# Prompt
Please give every record below again exactly, and keep the pictures out.

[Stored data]
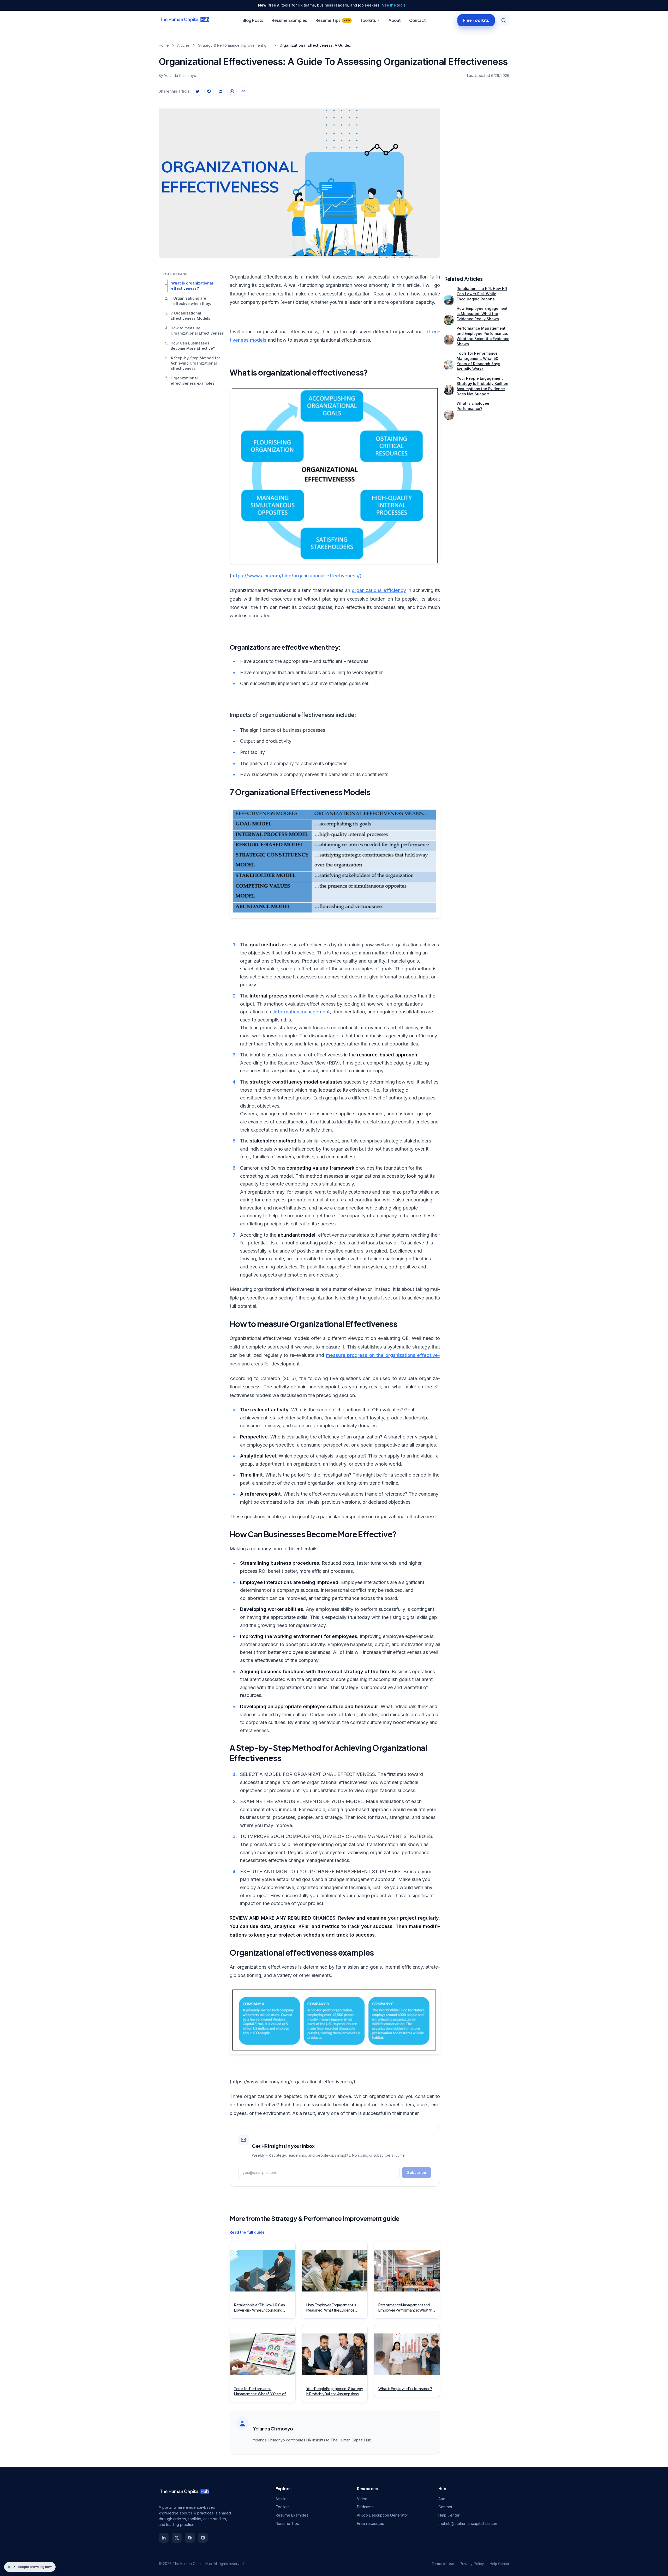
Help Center (449, 2515)
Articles (183, 45)
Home (164, 45)
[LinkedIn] (164, 2538)
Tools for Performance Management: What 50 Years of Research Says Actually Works (478, 361)
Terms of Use (443, 2564)
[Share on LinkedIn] (220, 91)
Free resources (370, 2523)
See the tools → (396, 5)
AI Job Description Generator (382, 2515)
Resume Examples (289, 20)
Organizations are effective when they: (192, 301)
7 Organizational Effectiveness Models (190, 316)
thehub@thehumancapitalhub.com (468, 2523)
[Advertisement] (476, 178)
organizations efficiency (379, 590)
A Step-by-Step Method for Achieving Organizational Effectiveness (195, 363)
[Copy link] (243, 91)
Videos (363, 2498)
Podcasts (365, 2507)
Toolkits (368, 20)
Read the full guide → (249, 2232)
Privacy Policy (472, 2564)
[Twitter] (177, 2538)
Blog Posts (252, 20)
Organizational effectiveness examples (192, 380)
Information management (302, 1011)
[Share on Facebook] (209, 91)
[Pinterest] (203, 2538)
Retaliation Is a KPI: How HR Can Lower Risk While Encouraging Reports (482, 293)
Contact (417, 20)
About (395, 20)
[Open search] (503, 20)
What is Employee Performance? (473, 406)
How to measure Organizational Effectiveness (196, 330)
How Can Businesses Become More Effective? (193, 345)
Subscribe (416, 2172)
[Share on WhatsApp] (232, 91)
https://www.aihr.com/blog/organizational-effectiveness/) (296, 575)
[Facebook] (190, 2538)
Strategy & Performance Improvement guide (234, 45)
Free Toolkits (476, 19)
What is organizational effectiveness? (192, 286)
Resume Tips (332, 20)
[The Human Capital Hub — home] (185, 20)
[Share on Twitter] (197, 91)
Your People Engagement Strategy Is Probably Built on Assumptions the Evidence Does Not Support (482, 386)
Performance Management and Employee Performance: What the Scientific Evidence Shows (483, 336)
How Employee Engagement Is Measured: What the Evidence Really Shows (482, 313)
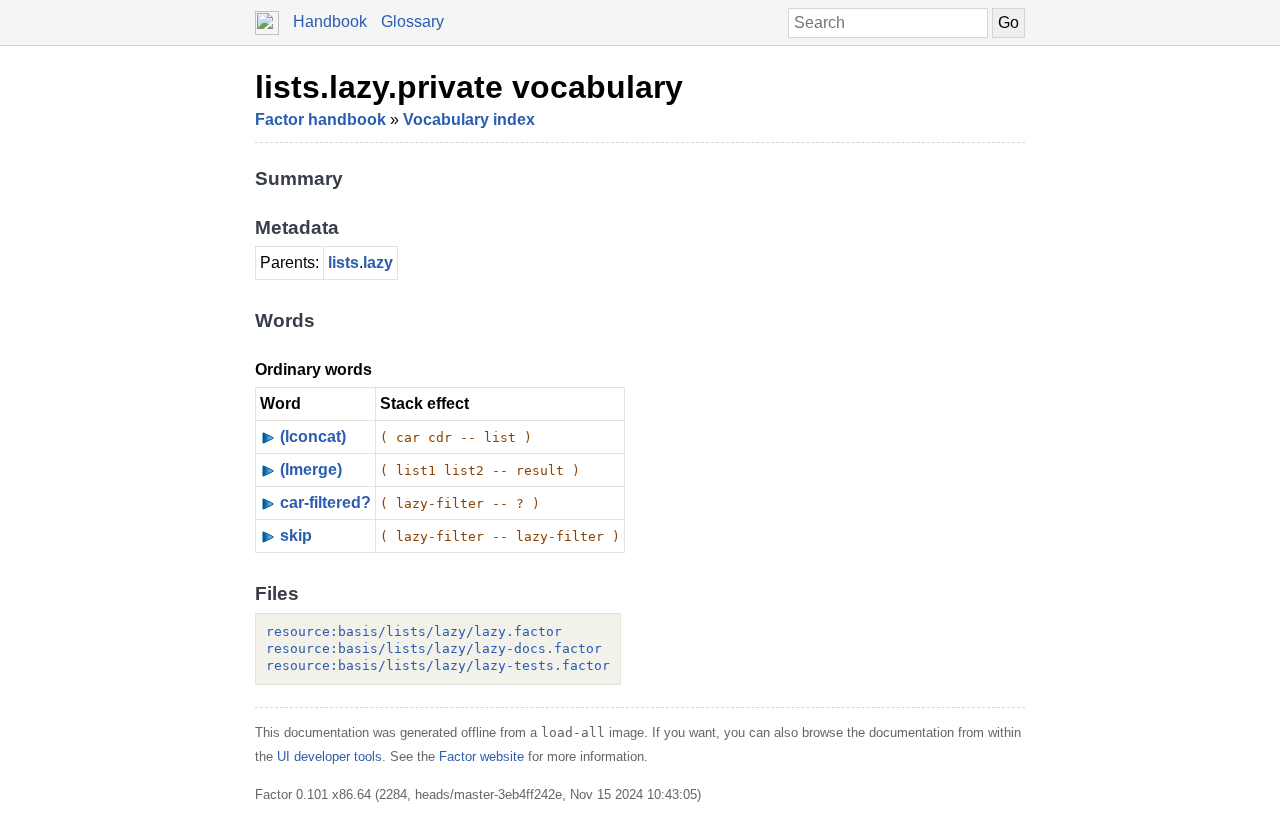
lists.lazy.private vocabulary (469, 87)
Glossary (412, 21)
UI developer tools (329, 756)
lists (343, 262)
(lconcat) (313, 436)
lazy (378, 262)
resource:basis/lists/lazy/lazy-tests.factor (438, 665)
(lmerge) (311, 469)
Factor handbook (320, 119)
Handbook (330, 21)
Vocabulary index (469, 119)
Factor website (481, 756)
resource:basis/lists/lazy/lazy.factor (414, 631)
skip (296, 535)
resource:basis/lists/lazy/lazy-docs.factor (434, 648)
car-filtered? (325, 502)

# Exercise solution
Help Center (449, 2515)
Articles (183, 45)
Home (164, 45)
[LinkedIn] (164, 2538)
Tools for Performance Management: What 50 Years of Research Says Actually Works (478, 361)
Terms of Use (443, 2564)
[Share on LinkedIn] (220, 91)
Free resources (370, 2523)
See the tools → (396, 5)
AI Job Description Generator (382, 2515)
Resume Examples (289, 20)
Organizations are effective when they: (192, 301)
7 Organizational Effectiveness Models (190, 316)
thehub@thehumancapitalhub.com (468, 2523)
[Advertisement] (476, 178)
organizations efficiency (379, 590)
A Step-by-Step Method for Achieving Organizational Effectiveness (195, 363)
[Copy link] (243, 91)
Videos (363, 2498)
Podcasts (365, 2507)
Toolkits (368, 20)
Read the full guide → (249, 2232)
Privacy Policy (472, 2564)
[Twitter] (177, 2538)
Blog Posts (252, 20)
Organizational effectiveness examples (192, 380)
Information management (302, 1011)
[Share on Facebook] (209, 91)
[Pinterest] (203, 2538)
Retaliation Is a KPI: How HR Can Lower Risk While Encouraging Reports (482, 293)
Contact (417, 20)
About (395, 20)
[Open search] (503, 20)
What is Employee Performance? (473, 406)
How to measure Organizational Effectiveness (196, 330)
How Can Businesses Become More Effective? (193, 345)
Subscribe (416, 2172)
[Share on WhatsApp] (232, 91)
https://www.aihr.com/blog/organizational-effectiveness/) (296, 575)
[Facebook] (190, 2538)
Strategy & Performance Improvement guide (234, 45)
Free Toolkits (476, 19)
What is organizational effectiveness? (192, 286)
Resume Tips (332, 20)
[The Human Capital Hub — home] (185, 20)
[Share on Twitter] (197, 91)
Your People Engagement Strategy Is Probably Built on Assumptions the Evidence Does Not Support (482, 386)
Performance Management and Employee Performance: What the Scientific Evidence Shows (483, 336)
How Employee Engagement Is Measured: What the Evidence Really Shows (482, 313)
lists.lazy.private vocabulary (469, 87)
Glossary (412, 21)
UI developer tools (329, 756)
lists (343, 262)
(lconcat) (313, 436)
lazy (378, 262)
resource:basis/lists/lazy/lazy-tests.factor (438, 665)
(lmerge) (311, 469)
Factor handbook (320, 119)
Handbook (330, 21)
Vocabulary index (469, 119)
Factor website (481, 756)
resource:basis/lists/lazy/lazy.factor (414, 631)
skip (296, 535)
resource:basis/lists/lazy/lazy-docs.factor (434, 648)
car-filtered? (325, 502)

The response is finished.